You can tell from the title that it has been an effort. “Drawing into Painting” is one of those exhibition calling cards, like “Works on Paper”, that constitutes a white flag run up a pole. Someone has been frying their brains trying to come up with a twist that is original and sexy, and couldn’t. So Drawing into Painting it is.

The complication here is that after Freud’s death in 2011 the NPG was given a fabulous stash of the aforementioned “works on paper” — sketchbooks, studies, letters, prints — in lieu of government taxes. As documentary evidence it was a treasure. But, like Turner’s huge bequest to the Tate, the size and range of the gifted holdings also created stumbling blocks.

Illustration of a young man with dark hair, looking directly forward, with his hand resting against his face.

Portrait of a Young Man (1944)

© THE LUCIAN FREUD ARCHIVE. 2025/BRIDGEMAN IMAGES. PHOTO © NATIONAL PORTRAIT GALLERY, LONDON

How to turn the fabulous stash into a fabulous journey? Because so much of it was not portraiture, how should the National Portrait Gallery make productive use of it?
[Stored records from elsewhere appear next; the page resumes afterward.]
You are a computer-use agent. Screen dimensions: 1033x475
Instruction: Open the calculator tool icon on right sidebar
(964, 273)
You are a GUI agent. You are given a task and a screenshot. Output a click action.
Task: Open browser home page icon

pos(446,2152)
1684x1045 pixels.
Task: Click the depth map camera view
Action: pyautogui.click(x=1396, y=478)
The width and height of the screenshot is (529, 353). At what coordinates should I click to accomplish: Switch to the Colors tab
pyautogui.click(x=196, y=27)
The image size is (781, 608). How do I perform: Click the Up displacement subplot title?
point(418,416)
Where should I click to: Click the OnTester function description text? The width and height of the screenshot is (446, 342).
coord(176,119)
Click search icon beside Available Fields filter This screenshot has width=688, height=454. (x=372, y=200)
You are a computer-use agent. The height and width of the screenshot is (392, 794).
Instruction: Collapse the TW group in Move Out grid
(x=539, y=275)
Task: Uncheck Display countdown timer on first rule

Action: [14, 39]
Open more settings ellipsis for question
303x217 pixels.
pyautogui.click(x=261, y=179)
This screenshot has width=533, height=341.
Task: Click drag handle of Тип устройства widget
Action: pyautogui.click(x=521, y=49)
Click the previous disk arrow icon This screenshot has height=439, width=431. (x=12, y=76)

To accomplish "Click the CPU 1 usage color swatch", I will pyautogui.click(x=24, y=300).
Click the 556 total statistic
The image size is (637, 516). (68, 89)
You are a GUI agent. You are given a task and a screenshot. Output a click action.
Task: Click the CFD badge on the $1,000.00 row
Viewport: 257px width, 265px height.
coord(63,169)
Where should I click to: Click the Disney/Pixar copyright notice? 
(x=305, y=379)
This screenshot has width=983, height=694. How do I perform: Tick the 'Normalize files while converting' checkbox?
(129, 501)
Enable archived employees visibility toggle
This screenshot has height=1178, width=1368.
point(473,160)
The present event has met this curatorial challenge valiantly, with bursts of true excitement, but also with creaks of effort. From the start the alchemy here is tricky. The opening niche is filled with drawings of plants and animals — a prickly thistle, a dead monkey — that the accompanying texts advise us to see as portraits. Freud’s own words back up this wonky notion.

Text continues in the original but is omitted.